しんと静まりかえった空気が肌に沁みた。医学部構内の、幾分奥まった場所に、一つの碑が立っている。「動物実験供養之碑」(昭和四七年設置)、と刻まれているのが読み取れる。  医学部・医学研究科で研究実験のために命を奪われた、動物たちを供養しているのだろう。供えられた花はまだ色あせておらず、訪れる人のあるのが見受けられた。背後にそびえる巨木の周りには、何体ものお地蔵さまが肩を寄せ合って並んでいる。
一人の女性と出会った。

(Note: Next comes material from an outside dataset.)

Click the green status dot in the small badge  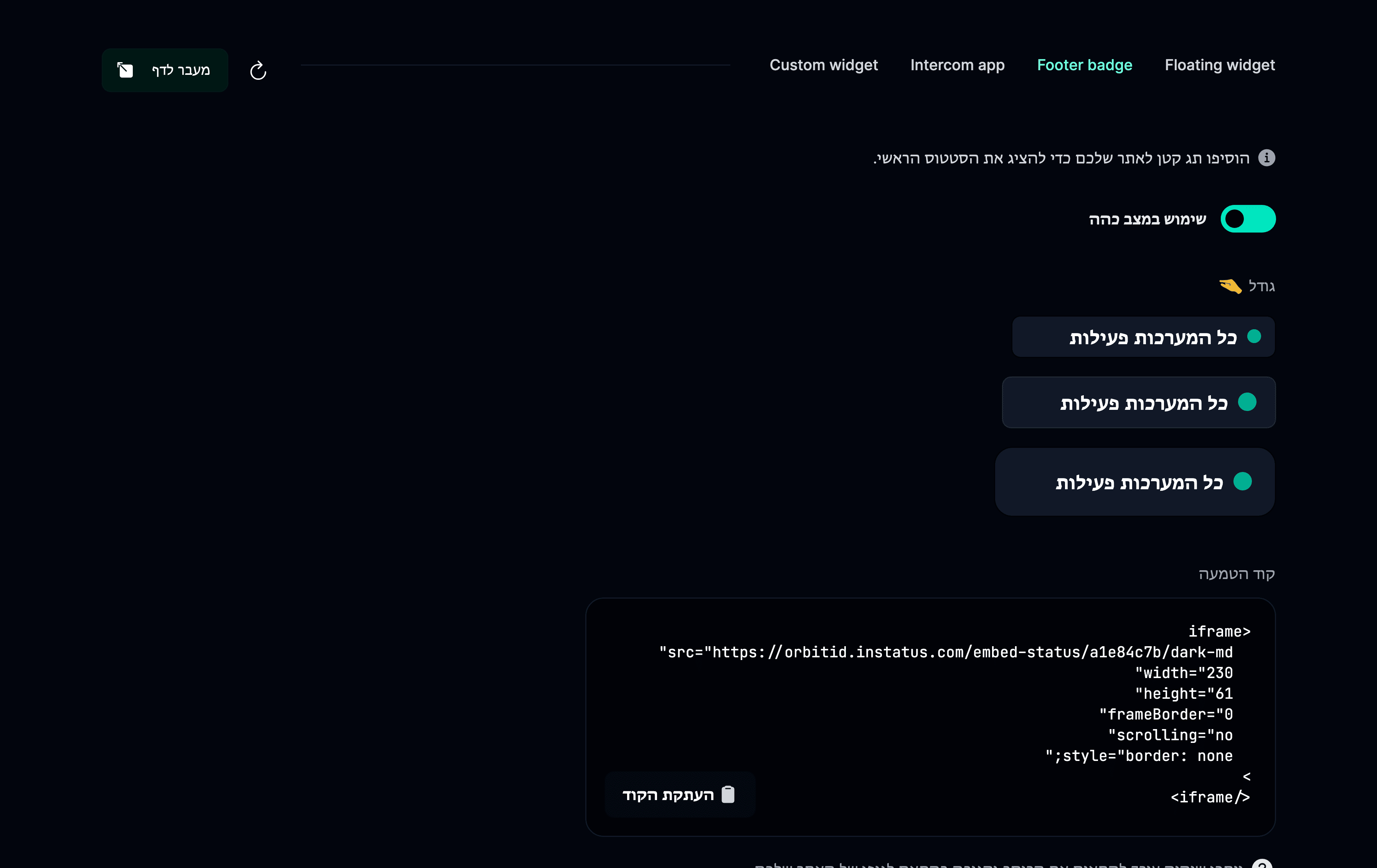click(1253, 337)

ある日の散歩中にこの場所を見つけ、それから毎日のようにお参りに来ているのだという。しめ縄の巻かれた巨木にむかって、静かに 手を合わせていた。近隣の方や、京大病院の患者さんの中にも、ここへお参りに来る人は少なくないという。この場所は、実験動物供養以上の意味合いを持った 信仰の地であるようだ。
ボランティアの人々の手によって、いつも美しく整えられたこの場所に、現在の医学生や研究者が訪れることはあるのだろうか。動物実験に関して、反対の声 はいまだ絶えないが、少なくとも医療の進展のためと命を奪った動物たちに対して、感謝と供養の念だけは忘れずにいたいものだ。